3. Divide dough into 1/4 cup portions; roll into balls (you can freeze the balls and store in a freezer bag at this point), transfer to parchment-lined cookie sheets. Bake for about 15 minutes, rotating the pans halfway through. When fully cooked, the outer edges of the cookies should be golden and slightly crisp, while the middle should still be slightly soft.

Tuesday, February 3, 2015

Blackberry lemon sweet rolls

Now that I've become busier with the two kids, homework, tantrums and a job; I find myself making dishes and freezing them when I have time to cook.  I love this sweet roll recipe because you can substitute any berry you like and freeze it!  

I've been cooking ahead and freezing all sorts of things like meatballs, lasagna, casseroles, baked french toast, empanadas, croissants, cookies and ground beef.  I assemble them in different size disposable foil pans or plastic freezer bags and reheat for a meal on a weeknight or entertaining guests on the weekend.
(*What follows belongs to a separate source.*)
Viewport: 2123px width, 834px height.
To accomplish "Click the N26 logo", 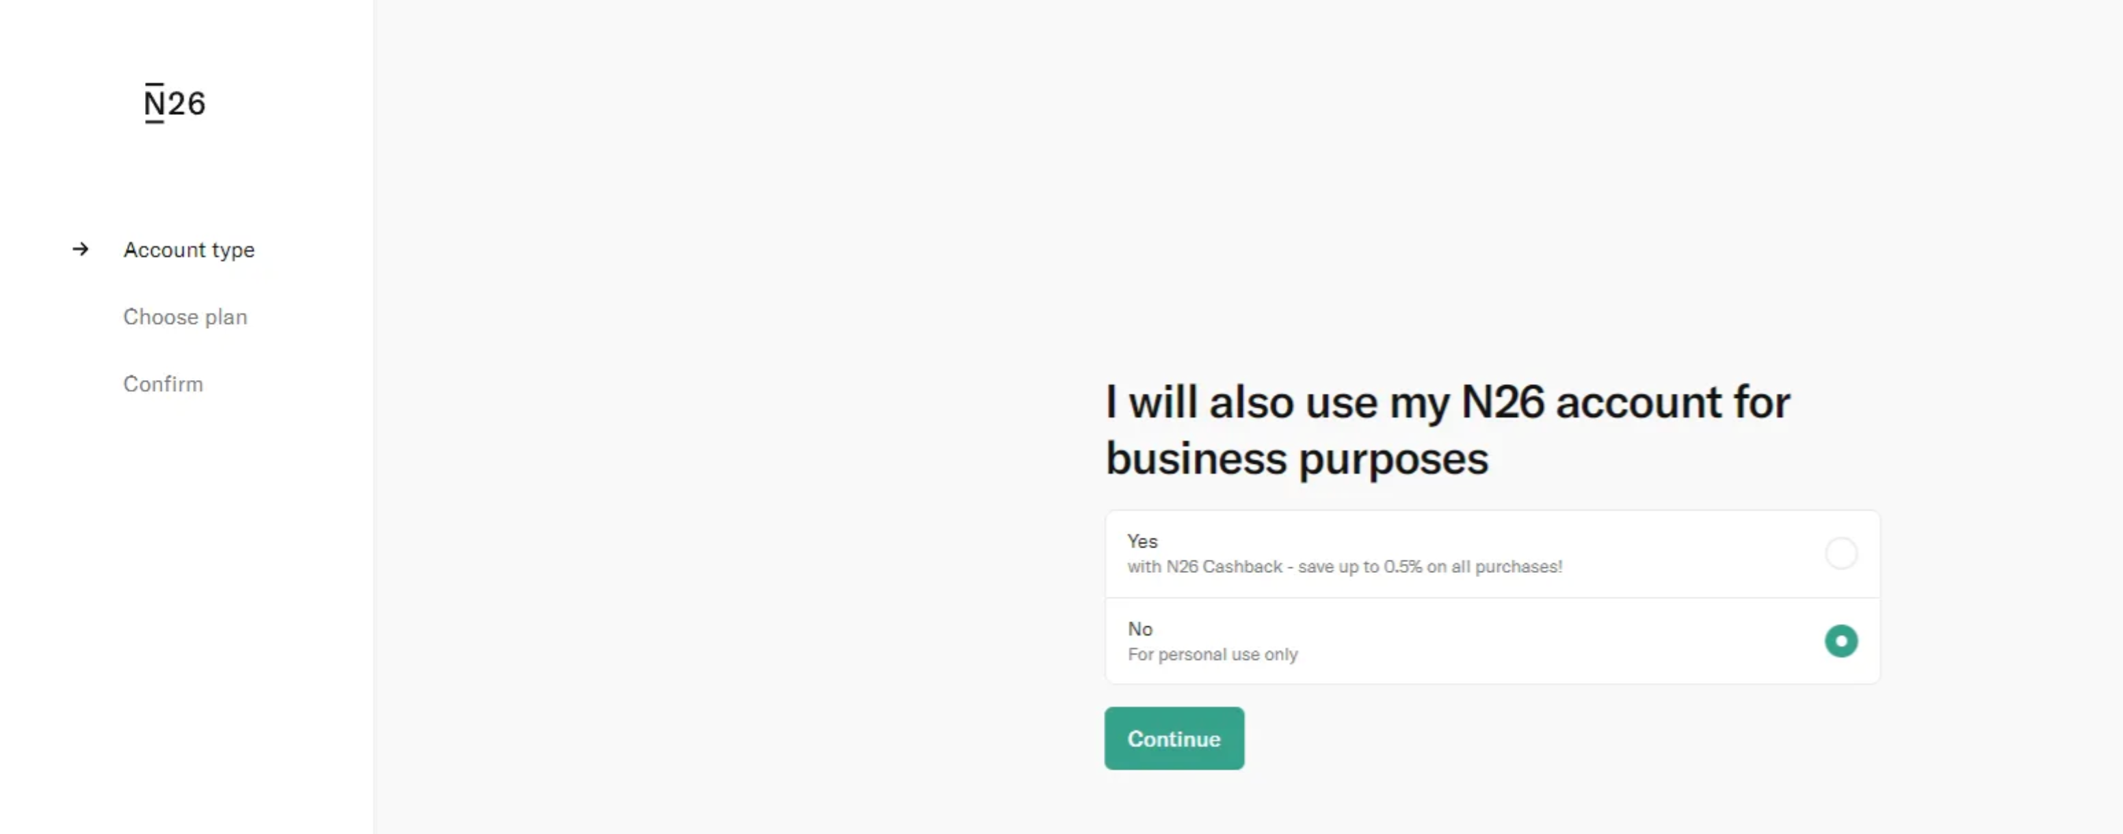I will pos(175,103).
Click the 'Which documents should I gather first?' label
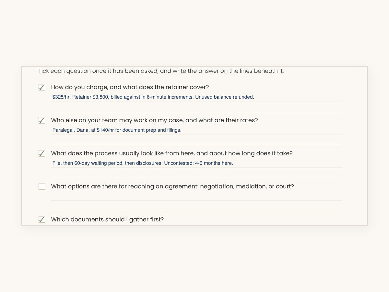Screen dimensions: 389x292 point(107,220)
You can freeze the blackberry lemon sweet rolls with the dough unrisen or already cooked, iced and reheated.  It will turn out delicious either way or if you can't resist the temptation just eat it right away!

Blackberry Lemon Sweet Rolls Recipe
Barely adapted from Ree Drummond


4 cups Whole Milk
1 cup Sugar
1 cup Canola Oil
2 packages Active Dry Yeast, 0.25 Ounce Packets
8 cups All-purpose Flour
1 cup (additional) All-purpose Four
1 Tablespoon Salt
1 teaspoon Baking Soda
1 teaspoon Baking Powder

1 stick Butter
3/4 cups Sugar
2 whole Lemons, Zested
2 cups Fresh Blackberries

1 whole Lemon, Juiced
2 whole Lemons, Zested
3 cups Powdered Sugar
2 cups Whole Milk, Or As Needed
1 dash Salt
3 Tablespoons Melted Butter


For the dough:
Mix milk, 1 cup sugar, and canola oil in a large pot or Dutch oven. Heat over medium heat until very warm but not boiling. Remove from heat and allow to cool until warmer than lukewarm but not hot.

Sprinkle yeast over the surface of the liquid, then add in 8 cups flour. Stir gently until totally combined. Mixture will be very wet and sticky. Cover with a tea towel, keep in a draft-free place, and allow to sit for 1 hour.

After 1 hour, add in an additional cup of flour, as well as the salt, baking soda and baking powder. Mix until combined. Refrigerate dough, covered, until you need it. (Refrigerating the dough helps make it easier to handle.)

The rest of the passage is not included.